Diesmal mit dem größten Experten, den München in Sachen stilvolles Abhängen aufbieten kann: Charles Schumann, Barkeeper der Nation, der als „prominenter Laie“ vorgestellt wurde und sich gleich selbst eine „Architektur-Flasche“ nannte. Olympia-Architekt Fritz Auer sowie die Journalisten Gerhard Matzig („SZ“) und Wolfgang Bachmann („Baumeister“) konnten sich noch so sehr in die Fürs und Widers dreier aktueller Architekturen hineinwinden, Schumann hatte die Lösung für alle und alles: „Besucher müssen sitzen und trinken können“ empfahl er für die Eingangshalle des Galileo-Kontrollzentrums in Oberpfaffenhofen (Architekten: Schultes/Frank). „Übers Museumscafé kann das funktionieren“, so seine Prognose für die Sammlung Brandhorst (Sauerbruch/Hutton). Nur das Kirchenzentrum St.Nikolaus in Neuried (Meck Architekten) braucht keine Espresso-Maschine: „Ich liebe solche Räume, da könnte ich wohnen.“
Hart ins Gericht
Das lockerte die Stimmung der kritischen Geister, die nur mit dem Galileo-Bau richtig hart ins Gericht gingen: Die konkav geschwungene Fassade sei eine „Geste ins Nichts“, die aufgeschnittenen Beton-Hohlkörper in der Eingangshalle „leere Formen“, die Büros „armselig“, die Arbeitsplätze „unangenehm“. Selbst das einzige Lob klang da eigentlich wie Hohn: „Der Beton“, so Matzig, „ist aber herausragend gut verarbeitet.“
Die Diskussion zur Sammlung Brandhorst war gepflegtes Einerseits-Andererseits: „Ärgerlich“ und „inkompatibel“ die Blockrandbebauung, aber „sensationell“ das Öko-Energie-Konzept. Vielleicht steht das ganze Haus an der falschen Stelle, oder bräuchte einen anderen Eingang, vielleicht aber auch nicht.
Halt nur bei der Kirche
Wie schön ist es da doch, wenigstens beim Glauben Halt zu finden: Die Hymnen aufs schwergewichtig-skulpturale Neurieder Kirchenzentrum sang der Kritiker-Chor mehrstimmig: Matzig wollte, wenn er’s nicht schon wäre, dort auf der Stelle katholisch werden, Auer wusste nicht, wie noch mehr „abstrakte Erleuchtung“ in einem Raum möglich sein könnte, Bachmann war einfach nüchtern begeistert.

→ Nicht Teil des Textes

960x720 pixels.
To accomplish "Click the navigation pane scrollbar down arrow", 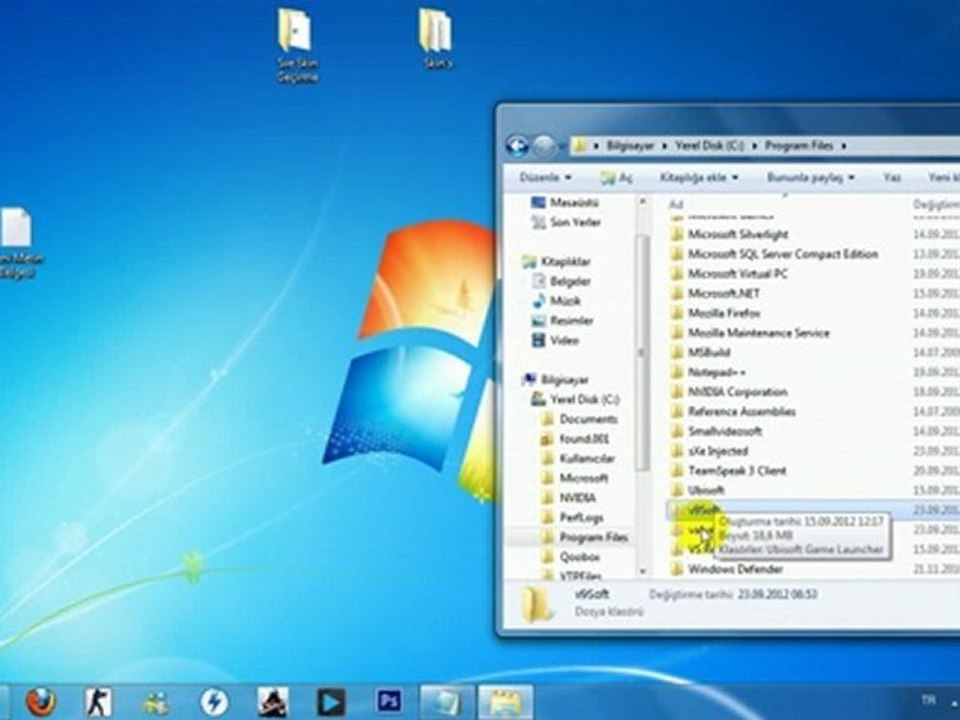I will (642, 571).
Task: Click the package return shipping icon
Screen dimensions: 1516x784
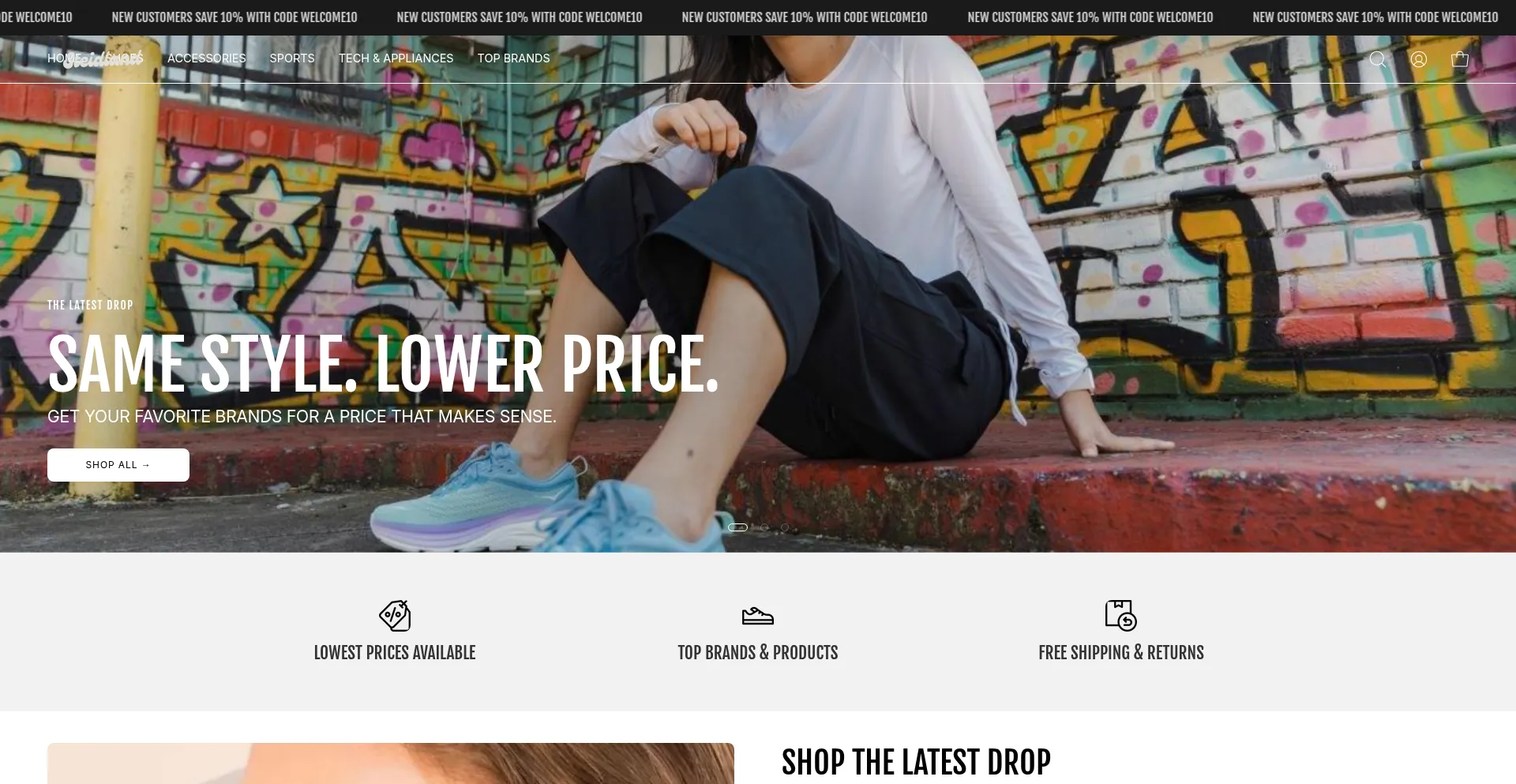Action: pyautogui.click(x=1120, y=615)
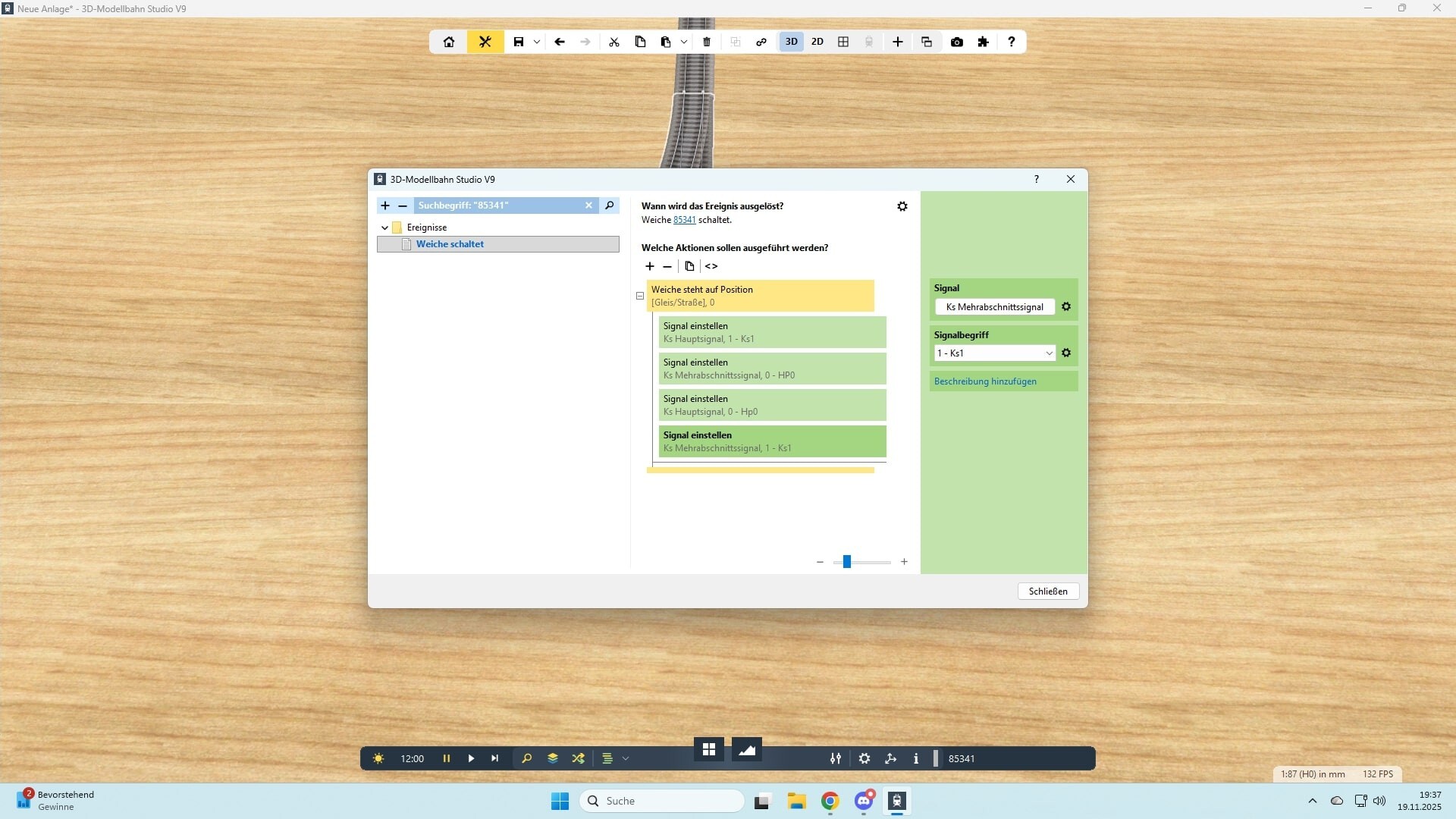1456x819 pixels.
Task: Click the camera screenshot icon
Action: (956, 42)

Zur radikalen Formensprache dieser oberflächlich „leeren“ Kirchenarchitektur merkte Schumann an, dass sie „vor allem den älteren Menschen erst vermittelt werden“ müsse. Da sprach er nicht aus, was aber schon alle dachten: Am besten bei einem guten Kaffee. Bei der abschließenden Publikumsabstimmung deckte sich das Meinungsbild mit dem des Podiums.